Screen grounding examples:

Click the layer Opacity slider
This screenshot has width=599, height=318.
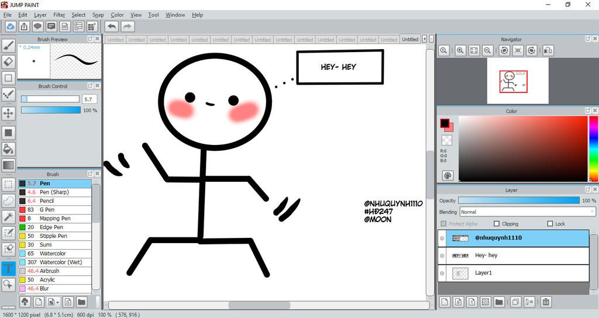tap(518, 201)
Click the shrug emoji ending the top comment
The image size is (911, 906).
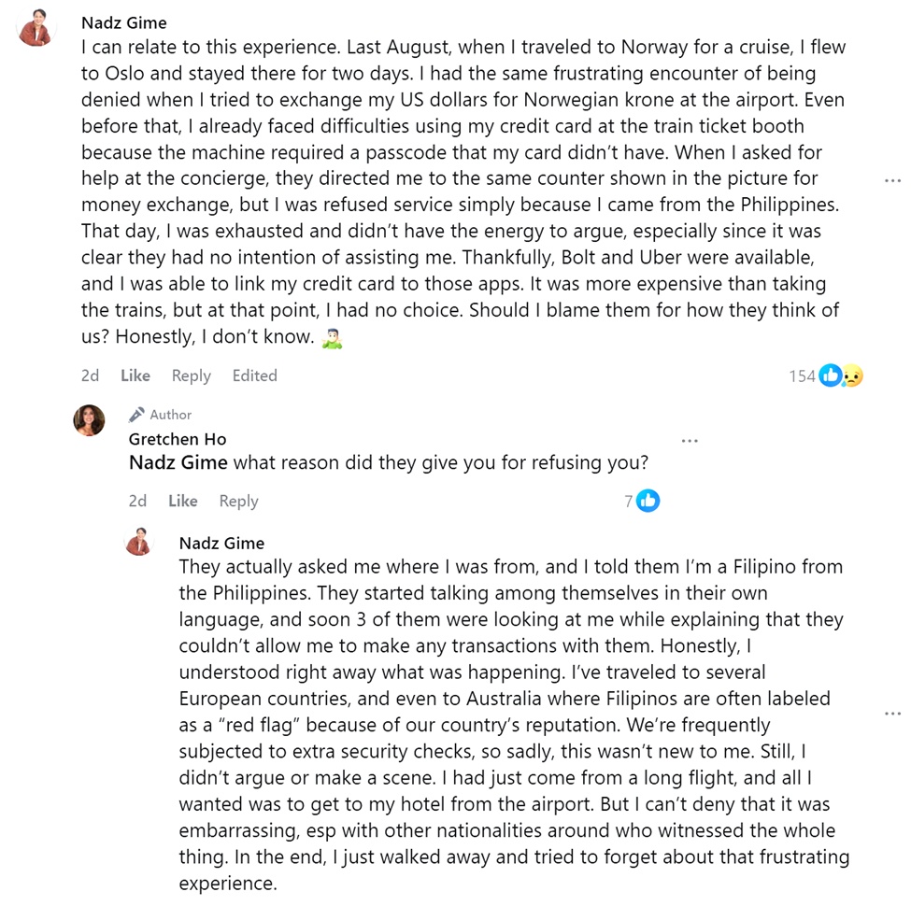coord(332,336)
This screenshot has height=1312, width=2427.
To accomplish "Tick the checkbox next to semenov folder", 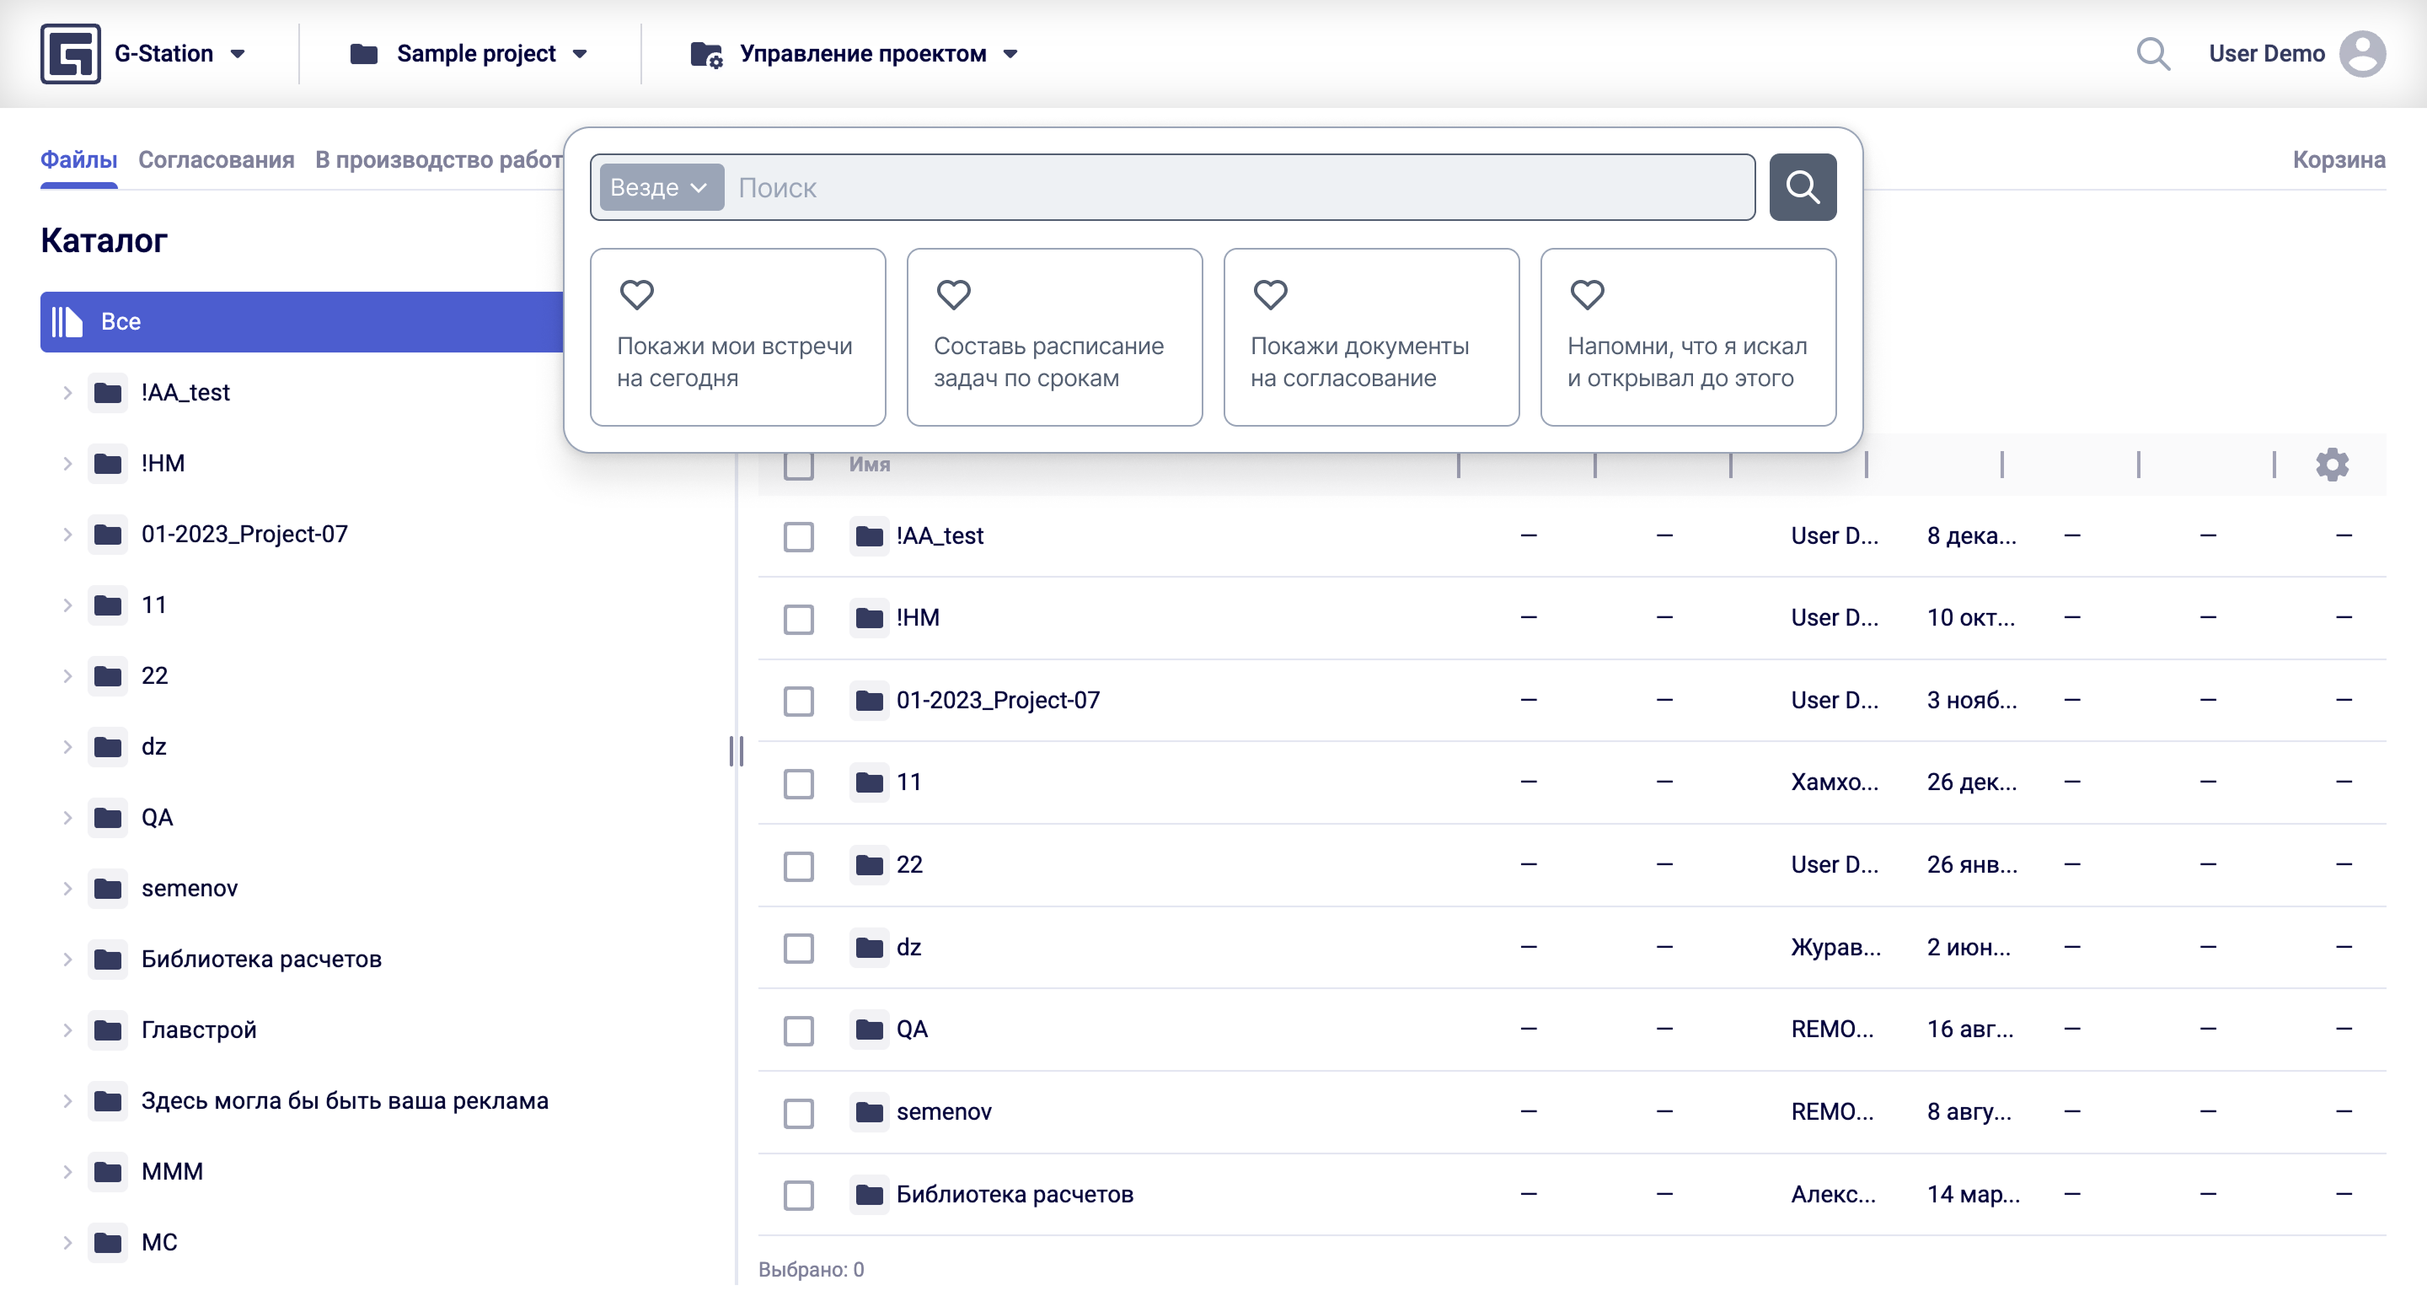I will click(x=798, y=1112).
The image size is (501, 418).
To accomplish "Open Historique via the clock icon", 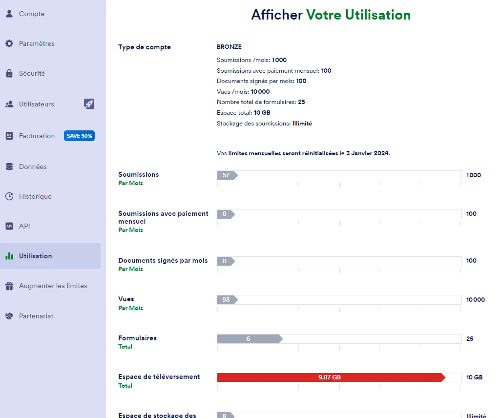I will (10, 196).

Task prompt:
Report each line of the listing above that contains the string "This".

Finished answer:
This screenshot has width=599, height=318.
This screenshot has height=1312, width=2427.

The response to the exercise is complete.